Il soutient que l’urgence est présumée, s’agissant d’un renouvellement de titre de séjour, et qu’en outre la décision en litige l’expose à une mesure d’éloignement alors qu’il est le père d’enfants français dont il contribue effectivement à l’entretien et à l’éducation.
Vu :
— la requête n° 2504092 enregistrée le 9 mars 2025, tendant à l’annulation de la décision contestée ;
— les autres pièces du dossier.
Vu :
— le code de l’entrée et du séjour des étrangers et du droit d’asile ;
— le code de justice administrative.
La présidente du tribunal a désigné M. Charageat, premier conseiller, pour statuer en qualité de juge des référés.
Considérant ce qui suit :
1. M. B, ressortissant malien né le 10 décembre 1990, était titulaire d’un titre de séjour portant la mention « vie privée et familiale » valable du 11 janvier 2023 au 10 janvier 2024, dont il a demandé le renouvellement en dernier lieu par une demande déposée le 10 juillet 2024. Estimant que celle-ci a été implicitement rejetée le 10 novembre 2024, il demande au juge des référés, sur le fondement des dispositions de l’article L. 521-1 du code de justice administrative, à titre principal de suspendre l’exécution de cette décision implicite.

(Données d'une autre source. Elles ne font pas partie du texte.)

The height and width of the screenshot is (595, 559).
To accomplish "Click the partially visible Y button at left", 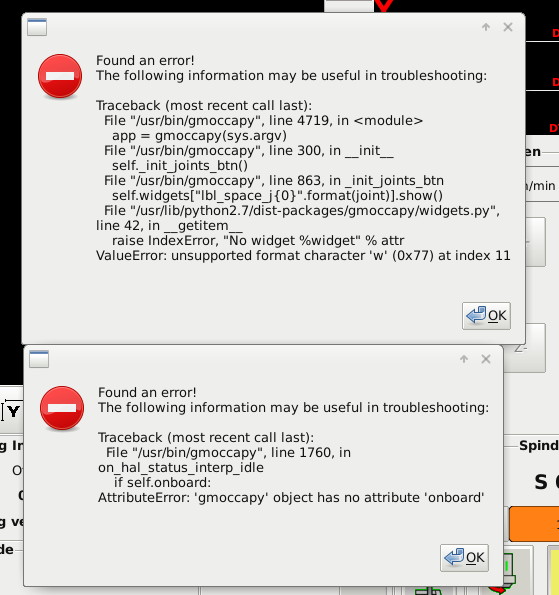I will pos(12,411).
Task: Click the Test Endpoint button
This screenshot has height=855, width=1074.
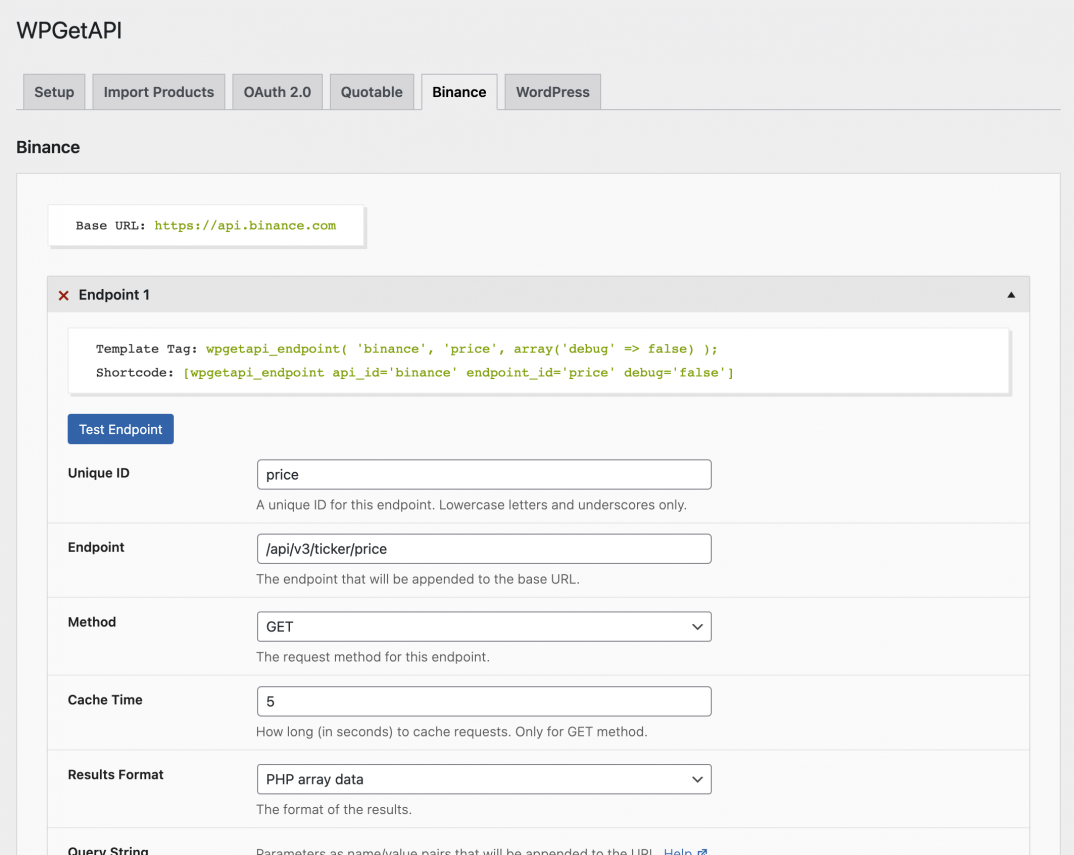Action: click(x=120, y=429)
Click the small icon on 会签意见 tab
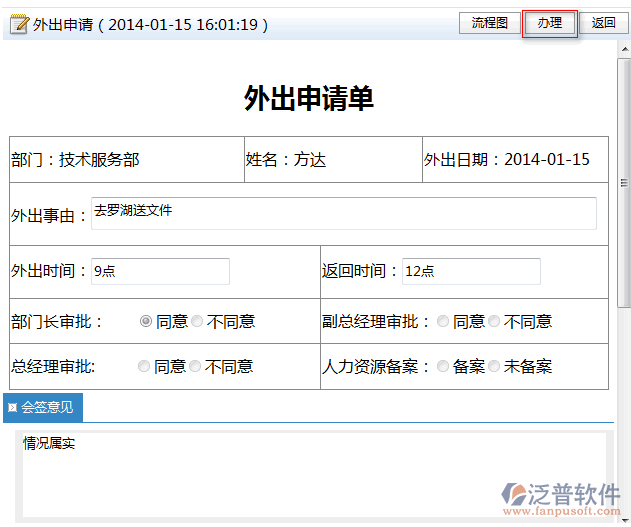 pos(12,408)
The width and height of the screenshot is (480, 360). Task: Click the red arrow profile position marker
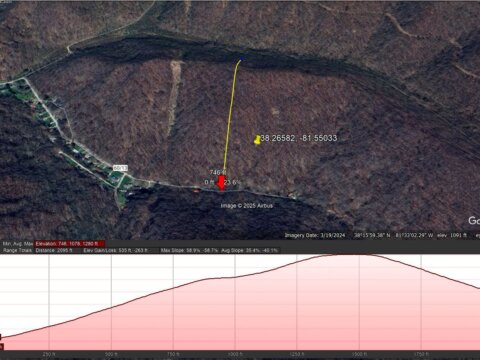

2. Aux termes du premier alinéa de l’article L. 521-1 du code de justice administrative : « Quand une décision administrative, même de rejet, fait l’objet d’une requête en annulation ou en réformation, le juge des référés, saisi d’une demande en ce sens, peut ordonner la suspension de l’exécution de cette décision, ou de certains de ses effets, lorsque l’urgence le justifie et qu’il est fait état d’un moyen propre à créer, en l’état de l’instruction, un doute sérieux quant à la légalité de la décision ». L’article L. 522-3 du même code précise que : « Lorsque la demande ne présente pas un caractère d’urgence ou lorsqu’il apparaît manifeste, au vu de la demande, que celle-ci ne relève pas de la compétence de la juridiction administrative, qu’elle est irrecevable ou qu’elle est mal fondée, le juge des référés peut la rejeter par une ordonnance motivée sans qu’il y ait lieu d’appliquer les deux premiers alinéas de l’article L. 522-1 ».
3. L’urgence justifie la suspension de l’exécution d’un acte administratif lorsque celui-ci porte atteinte de manière suffisamment grave et immédiate à un intérêt public, à la situation du requérant ou aux intérêts qu’il entend défendre. Il appartient au juge des référés d’apprécier concrètement, compte tenu des justifications fournies par le requérant, si les effets de l’acte contesté sont de nature à caractériser une urgence justifiant que, sans attendre le jugement de la requête au fond, l’exécution de la décision soit suspendue. L’urgence doit être appréciée objectivement et compte tenu de l’ensemble des circonstances de l’affaire. Cette condition d’urgence sera en principe constatée dans le cas d’un refus de renouvellement de titre de séjour, comme d’ailleurs d’un retrait de celui-ci.
4. Alors que la requête en annulation n° 2504092 dont est saisi le tribunal de céans, dirigée contre la décision contestée par le requérant, sera examinée par une formation de jugement collégiale le 13 mai 2025, dans les circonstances particulières de l’espèce, la condition d’urgence prévue par les dispositions de l’article L. 521-1 du code de justice administrative, bien que présumée remplie, ne peut être regardée comme satisfaite.
5. Il résulte de ce qui précède, sans qu’il soit besoin de se prononcer sur l’existence d’un moyen propre à créer, en l’état de l’instruction, un doute sérieux quant à la légalité de la décision attaquée, que la requête de M. B doit être rejetée, en toutes ses conclusions, par application de l’article L. 522-3 du code de justice administrative.
O R D O N N E :
Article 1er : La requête de M. B est rejetée.
Article 2 : La présente ordonnance sera notifiée à M. A B.
Copie en sera adressée au préfet de la Seine-Saint-Denis.
Fait à Montreuil, le 17 mars 2025.
Le juge des référés,
D. Charageat
La République mande et ordonne au ministre d’Etat, ministre de l’intérieur en ce qui le concerne ou à tous commissaires de justice à ce requis en ce qui concerne les voies de droit commun contre les parties privées, de pourvoir à l’exécution de la présente décision.